1) Diet in pregnant diabetics: A total caloric intake 55.1 of 30-35 kcal/kg of ideal body weight is given as three meals and three snacks daily. An ideal →10f dietary composition - is 55% carbohydrate, 20% protein and 25% fat with less than 10% saturated fat.
2) Insulin: If the postprandial blood sugar levels remain above 150 mg/dl in spite of dietary regulation, plain insulin is administered subcutaneously in three divided doses before breakfast, lunch and dinner. The amount of insulin required will depend on the blood sugar levels. The insulin levels are gradually increased until optimum control is achieved.

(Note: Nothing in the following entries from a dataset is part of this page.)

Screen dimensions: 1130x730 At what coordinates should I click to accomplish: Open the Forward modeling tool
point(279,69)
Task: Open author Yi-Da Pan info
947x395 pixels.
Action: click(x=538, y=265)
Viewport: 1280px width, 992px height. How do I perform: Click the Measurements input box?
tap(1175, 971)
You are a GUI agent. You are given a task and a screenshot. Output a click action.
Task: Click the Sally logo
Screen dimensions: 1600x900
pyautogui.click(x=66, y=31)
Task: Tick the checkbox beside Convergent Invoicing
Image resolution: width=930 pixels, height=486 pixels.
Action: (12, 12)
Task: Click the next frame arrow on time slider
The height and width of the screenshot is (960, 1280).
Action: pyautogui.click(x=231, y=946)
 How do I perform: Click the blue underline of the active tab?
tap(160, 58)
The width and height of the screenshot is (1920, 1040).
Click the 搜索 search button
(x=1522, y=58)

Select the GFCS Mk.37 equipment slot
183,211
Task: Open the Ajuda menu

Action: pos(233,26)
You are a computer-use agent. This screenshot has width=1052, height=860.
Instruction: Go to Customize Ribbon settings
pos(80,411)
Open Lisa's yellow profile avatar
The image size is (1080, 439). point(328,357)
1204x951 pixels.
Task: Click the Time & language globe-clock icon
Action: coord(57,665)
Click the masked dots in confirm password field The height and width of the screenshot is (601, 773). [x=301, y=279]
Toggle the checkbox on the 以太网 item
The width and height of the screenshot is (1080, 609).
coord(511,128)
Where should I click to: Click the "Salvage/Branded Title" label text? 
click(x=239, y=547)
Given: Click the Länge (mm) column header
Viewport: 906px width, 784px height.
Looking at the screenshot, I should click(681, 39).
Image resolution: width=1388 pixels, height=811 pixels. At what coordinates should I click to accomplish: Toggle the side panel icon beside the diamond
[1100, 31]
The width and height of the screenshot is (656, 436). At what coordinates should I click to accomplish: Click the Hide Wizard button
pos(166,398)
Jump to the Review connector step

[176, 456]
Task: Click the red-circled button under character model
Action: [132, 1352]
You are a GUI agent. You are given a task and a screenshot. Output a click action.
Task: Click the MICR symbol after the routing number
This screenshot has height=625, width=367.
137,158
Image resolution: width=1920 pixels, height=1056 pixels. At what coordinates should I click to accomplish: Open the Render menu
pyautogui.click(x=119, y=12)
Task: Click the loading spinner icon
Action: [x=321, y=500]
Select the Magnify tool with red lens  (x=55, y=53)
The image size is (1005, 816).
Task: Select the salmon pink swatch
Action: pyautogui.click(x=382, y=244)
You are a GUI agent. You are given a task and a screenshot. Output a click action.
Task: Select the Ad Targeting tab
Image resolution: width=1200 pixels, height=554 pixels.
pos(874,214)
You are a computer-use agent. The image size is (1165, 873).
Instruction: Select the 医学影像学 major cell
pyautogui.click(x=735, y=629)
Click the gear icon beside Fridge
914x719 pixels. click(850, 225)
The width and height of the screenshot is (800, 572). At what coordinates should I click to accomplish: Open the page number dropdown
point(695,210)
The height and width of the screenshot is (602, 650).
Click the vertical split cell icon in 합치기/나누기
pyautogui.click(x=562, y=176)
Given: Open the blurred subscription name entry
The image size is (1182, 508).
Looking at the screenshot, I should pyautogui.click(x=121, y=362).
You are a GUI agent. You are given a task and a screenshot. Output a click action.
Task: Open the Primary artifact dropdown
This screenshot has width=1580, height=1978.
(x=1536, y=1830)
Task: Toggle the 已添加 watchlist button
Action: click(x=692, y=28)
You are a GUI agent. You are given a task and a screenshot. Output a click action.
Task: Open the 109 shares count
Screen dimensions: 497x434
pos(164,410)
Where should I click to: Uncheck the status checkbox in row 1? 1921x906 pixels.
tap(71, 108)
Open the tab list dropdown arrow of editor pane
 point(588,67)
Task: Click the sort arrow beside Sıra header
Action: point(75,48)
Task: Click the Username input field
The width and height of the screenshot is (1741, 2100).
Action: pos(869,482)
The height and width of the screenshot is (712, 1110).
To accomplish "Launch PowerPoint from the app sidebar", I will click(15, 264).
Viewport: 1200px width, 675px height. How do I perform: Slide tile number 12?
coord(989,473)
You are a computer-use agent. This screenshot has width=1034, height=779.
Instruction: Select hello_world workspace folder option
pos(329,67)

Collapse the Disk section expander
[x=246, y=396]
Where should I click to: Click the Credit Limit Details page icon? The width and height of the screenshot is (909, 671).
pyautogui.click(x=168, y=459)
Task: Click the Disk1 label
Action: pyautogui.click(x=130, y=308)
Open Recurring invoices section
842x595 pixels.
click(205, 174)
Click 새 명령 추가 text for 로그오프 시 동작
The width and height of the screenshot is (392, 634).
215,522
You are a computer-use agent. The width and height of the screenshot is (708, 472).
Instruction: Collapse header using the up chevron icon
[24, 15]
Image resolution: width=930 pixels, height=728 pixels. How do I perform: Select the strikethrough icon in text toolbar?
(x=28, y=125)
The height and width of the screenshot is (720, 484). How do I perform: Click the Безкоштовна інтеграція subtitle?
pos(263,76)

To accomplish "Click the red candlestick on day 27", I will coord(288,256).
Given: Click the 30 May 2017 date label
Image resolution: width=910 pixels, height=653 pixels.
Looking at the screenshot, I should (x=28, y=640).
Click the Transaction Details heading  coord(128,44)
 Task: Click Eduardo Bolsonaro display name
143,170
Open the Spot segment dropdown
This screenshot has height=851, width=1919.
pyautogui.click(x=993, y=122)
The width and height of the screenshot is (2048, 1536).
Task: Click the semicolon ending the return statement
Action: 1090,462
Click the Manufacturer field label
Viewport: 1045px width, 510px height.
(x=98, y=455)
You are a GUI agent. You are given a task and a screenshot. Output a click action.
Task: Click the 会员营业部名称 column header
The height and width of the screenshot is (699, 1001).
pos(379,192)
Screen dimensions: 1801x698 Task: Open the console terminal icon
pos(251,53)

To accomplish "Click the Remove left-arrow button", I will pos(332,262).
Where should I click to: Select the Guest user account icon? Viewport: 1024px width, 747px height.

At times, a combination of of plain and lente insulin may be required.
3) If overt diabetics have been controlled on oral hypoglycemic agents prior to pregnancy, it is better to switch to insulin therapy once pregnancy is confirmed since oral hypoglycemic agent may cause fetal defects
PREPREGNANCY COUNSELLING IN OVERT DIABETES
To prevent pregnancy loss as well as congenital malformations in infants of diabetic mothers, optimal medical care and patient education are recommended. These include:
■ Baseline glucose control and end organ damage should be assessed to include renal function and retinopathy.
■ Glycosylated hemoglobin should be estimated to check the control of sugar for the past 4 to 8 weeks.
■ Folic acid supplementation should be given.